À quoi sert de briller lorsqu’on est aveugle ?

Tout le monde connaît les extravagances du monde animal en matière de couleurs, de l’éclat des papillons Morpho à la roue du paon, en passant par les coloris éblouissants d’insectes-bijoux comme les cantharides ou les cétoines. Mais il faut bien admettre que dans ce défilé de mode la pilosité des Mammifères fait figure de parent pauvre, avec une palette assez limitée et une notable absence de quoi que ce soit d’étincelant.

À ce triste constat, une seule exception : les Chrysochlores, dont les poils présentent une délicate iridescence allant du violet au vert, à laquelle les photos peinent à faire justice.
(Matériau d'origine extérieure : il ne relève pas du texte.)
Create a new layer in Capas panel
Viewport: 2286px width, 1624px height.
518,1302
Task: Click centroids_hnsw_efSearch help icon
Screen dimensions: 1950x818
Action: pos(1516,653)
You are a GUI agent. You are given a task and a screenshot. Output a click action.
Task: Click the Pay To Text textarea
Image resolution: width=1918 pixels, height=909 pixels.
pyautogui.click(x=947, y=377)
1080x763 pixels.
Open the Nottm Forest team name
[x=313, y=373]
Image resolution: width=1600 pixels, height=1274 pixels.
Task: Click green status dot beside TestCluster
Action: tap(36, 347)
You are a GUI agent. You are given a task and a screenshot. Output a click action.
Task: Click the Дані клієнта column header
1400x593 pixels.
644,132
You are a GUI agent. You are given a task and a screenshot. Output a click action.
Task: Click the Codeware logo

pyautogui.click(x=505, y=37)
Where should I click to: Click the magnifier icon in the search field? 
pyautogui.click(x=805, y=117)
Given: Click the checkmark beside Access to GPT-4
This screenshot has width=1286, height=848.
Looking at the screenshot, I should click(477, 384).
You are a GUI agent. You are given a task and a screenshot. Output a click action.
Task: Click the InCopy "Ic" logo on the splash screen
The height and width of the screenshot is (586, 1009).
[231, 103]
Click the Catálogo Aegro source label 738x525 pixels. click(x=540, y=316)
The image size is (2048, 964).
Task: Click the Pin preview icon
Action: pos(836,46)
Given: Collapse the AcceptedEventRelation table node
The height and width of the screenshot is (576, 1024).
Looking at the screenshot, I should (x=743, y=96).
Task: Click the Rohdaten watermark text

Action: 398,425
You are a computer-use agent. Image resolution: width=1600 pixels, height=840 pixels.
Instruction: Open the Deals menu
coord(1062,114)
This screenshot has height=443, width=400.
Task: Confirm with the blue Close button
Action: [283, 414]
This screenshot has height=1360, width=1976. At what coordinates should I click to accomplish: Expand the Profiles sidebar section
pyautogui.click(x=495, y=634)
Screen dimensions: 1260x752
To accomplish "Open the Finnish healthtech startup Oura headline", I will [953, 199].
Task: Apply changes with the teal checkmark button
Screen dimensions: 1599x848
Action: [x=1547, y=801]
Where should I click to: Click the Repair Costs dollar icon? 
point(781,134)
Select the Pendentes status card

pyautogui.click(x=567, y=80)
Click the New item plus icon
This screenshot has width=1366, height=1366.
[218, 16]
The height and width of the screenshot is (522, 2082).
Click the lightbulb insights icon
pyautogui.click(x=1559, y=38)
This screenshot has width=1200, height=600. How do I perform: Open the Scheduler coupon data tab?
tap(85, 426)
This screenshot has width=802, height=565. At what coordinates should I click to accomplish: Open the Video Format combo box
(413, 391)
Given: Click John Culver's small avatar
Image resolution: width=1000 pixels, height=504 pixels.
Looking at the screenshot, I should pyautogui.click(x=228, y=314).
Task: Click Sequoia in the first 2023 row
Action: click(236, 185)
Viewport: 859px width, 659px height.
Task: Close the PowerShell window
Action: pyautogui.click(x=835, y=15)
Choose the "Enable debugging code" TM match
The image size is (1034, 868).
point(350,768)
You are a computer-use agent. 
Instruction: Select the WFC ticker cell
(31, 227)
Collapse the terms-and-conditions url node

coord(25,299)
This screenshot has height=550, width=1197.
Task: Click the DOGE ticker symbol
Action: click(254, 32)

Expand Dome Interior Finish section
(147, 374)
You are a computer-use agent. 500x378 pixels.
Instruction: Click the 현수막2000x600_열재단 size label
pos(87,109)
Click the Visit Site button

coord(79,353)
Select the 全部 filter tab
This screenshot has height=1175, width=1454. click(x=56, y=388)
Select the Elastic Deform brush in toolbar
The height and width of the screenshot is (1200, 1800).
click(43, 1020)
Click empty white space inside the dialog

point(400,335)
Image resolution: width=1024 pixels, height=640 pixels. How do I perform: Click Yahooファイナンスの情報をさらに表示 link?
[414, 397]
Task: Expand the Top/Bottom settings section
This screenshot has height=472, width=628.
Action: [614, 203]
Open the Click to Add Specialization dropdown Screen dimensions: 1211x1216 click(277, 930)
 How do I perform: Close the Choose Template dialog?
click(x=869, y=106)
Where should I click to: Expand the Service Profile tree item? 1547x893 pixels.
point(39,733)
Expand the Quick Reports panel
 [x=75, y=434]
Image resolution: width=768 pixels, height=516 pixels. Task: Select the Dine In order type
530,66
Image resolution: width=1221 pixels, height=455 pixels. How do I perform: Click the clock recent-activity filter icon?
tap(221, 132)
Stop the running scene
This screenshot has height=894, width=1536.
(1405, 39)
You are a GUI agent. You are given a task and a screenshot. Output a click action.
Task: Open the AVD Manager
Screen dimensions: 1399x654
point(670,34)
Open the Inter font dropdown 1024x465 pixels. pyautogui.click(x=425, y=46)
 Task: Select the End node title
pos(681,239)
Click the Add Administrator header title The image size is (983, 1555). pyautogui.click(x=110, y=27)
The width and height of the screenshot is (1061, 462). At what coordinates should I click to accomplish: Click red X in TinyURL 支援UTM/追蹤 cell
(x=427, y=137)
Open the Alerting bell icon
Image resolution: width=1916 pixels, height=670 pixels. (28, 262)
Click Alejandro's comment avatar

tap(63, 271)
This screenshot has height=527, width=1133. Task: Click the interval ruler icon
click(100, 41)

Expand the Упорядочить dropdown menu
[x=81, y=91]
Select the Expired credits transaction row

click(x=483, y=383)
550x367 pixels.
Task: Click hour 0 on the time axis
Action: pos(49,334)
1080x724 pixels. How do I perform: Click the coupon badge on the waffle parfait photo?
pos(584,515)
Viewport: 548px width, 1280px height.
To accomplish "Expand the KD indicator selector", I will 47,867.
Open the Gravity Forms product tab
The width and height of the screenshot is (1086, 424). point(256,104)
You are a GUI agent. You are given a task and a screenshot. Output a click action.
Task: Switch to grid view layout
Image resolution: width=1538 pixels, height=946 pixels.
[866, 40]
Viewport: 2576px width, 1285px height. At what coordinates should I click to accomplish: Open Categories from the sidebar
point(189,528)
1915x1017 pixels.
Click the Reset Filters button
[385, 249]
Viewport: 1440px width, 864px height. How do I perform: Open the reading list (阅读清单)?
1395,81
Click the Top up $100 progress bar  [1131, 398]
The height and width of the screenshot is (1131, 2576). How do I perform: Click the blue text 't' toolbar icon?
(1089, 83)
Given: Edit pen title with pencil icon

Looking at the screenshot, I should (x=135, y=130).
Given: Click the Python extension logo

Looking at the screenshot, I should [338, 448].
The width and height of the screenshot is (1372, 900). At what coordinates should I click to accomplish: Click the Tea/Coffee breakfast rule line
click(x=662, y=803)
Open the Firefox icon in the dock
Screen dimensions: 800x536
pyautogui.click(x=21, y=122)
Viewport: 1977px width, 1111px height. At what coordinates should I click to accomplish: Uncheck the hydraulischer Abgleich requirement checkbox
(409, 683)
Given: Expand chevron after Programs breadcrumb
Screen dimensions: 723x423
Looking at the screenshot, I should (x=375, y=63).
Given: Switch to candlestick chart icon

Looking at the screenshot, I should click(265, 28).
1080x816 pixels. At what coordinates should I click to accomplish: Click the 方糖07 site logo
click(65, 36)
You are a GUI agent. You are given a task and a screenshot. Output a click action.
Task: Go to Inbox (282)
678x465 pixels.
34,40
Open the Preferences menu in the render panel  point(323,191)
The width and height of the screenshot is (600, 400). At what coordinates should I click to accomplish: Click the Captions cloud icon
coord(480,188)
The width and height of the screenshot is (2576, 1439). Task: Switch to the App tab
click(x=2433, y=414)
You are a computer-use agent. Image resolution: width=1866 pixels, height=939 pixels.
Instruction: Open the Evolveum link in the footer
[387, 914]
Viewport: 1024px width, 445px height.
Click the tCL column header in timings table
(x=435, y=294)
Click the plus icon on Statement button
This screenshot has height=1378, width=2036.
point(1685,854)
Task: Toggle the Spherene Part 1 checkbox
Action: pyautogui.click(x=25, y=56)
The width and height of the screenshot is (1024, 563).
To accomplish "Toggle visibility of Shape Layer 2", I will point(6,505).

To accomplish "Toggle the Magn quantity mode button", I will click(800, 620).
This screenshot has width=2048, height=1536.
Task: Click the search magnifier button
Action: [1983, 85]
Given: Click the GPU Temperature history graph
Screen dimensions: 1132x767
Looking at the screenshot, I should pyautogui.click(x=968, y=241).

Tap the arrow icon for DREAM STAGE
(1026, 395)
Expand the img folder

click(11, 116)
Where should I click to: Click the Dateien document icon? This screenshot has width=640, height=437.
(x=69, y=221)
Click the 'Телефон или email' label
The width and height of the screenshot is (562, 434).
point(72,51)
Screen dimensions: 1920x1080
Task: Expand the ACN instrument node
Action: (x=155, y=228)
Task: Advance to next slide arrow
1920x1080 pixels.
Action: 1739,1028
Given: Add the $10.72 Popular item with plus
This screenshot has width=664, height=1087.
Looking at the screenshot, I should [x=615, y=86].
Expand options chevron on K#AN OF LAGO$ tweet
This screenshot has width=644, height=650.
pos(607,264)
Peut-être à la lecture de cette description, imaginez-vous une importance capitale à cette livrée mordorée : briller de mille feux pour aider à la parade nuptiale, pour effrayer les prédateurs ou encore pour attirer les proies ?

Hé bien pas vraiment.

Les Chrysochlorides, dans leur ensemble, font penser à une espèce de quenelle poilue dotée d’une truffe rose et, point important, sont complètement aveugles, leurs yeux étant recouverts de peau.  Ces taupes dorées, comme leurs cousines plus communes, vivent sous terre : elles n’ont que peu l’occasion de faire la démonstration de leur iridescence, et encore moins de la voir.

Mais alors, comment expliquer cette propriété ? Très probablement par l’adaptation des poils de ces taupes à leur mode de vie.

Les  poils de ces taupes viennent en effet d’être étudiés à l’échelle microscopique. Les chercheurs ont pu constater qu’ils sont aplatis et extrêmement lisses (contrairement à nos cheveux cylindriques et pleins d’écailles). Ils forment donc des couches très fines et empilées, comme les épaisseurs de chitine des élytres des scarabées ou les couches des écailles de poissons. La lumière qui passe à travers — une fois la bestiole extraite de son terrier — est donc à la fois réfléchie et réfractée, et c’est cette interférence qui cause l’aspect brillant du pelage.

Quant à la variété des couleurs visibles sur le même animal, elle proviendrait des différences d’épaisseurs entre les poils.

Mais quel est l’intérêt adaptatif d’avoir des poils si lisses, me direz-vous ? C’est que lorsqu’on vit sous terre, un manteau de poils qui n’accroche ni le sable ni la crasse constitue simplement un avantage indubitable, tant pour faciliter le nettoyage que pour limiter les forces de frottement lors des déplacements. Utile : assurément, mais ornemental,  guère…

 

Fabienne Gallaire

 

Source : Iridescent colour production in hairs of blind golden moles (Chrysochloridae), Holly K. Snyder et al., Biology Letters, 2012.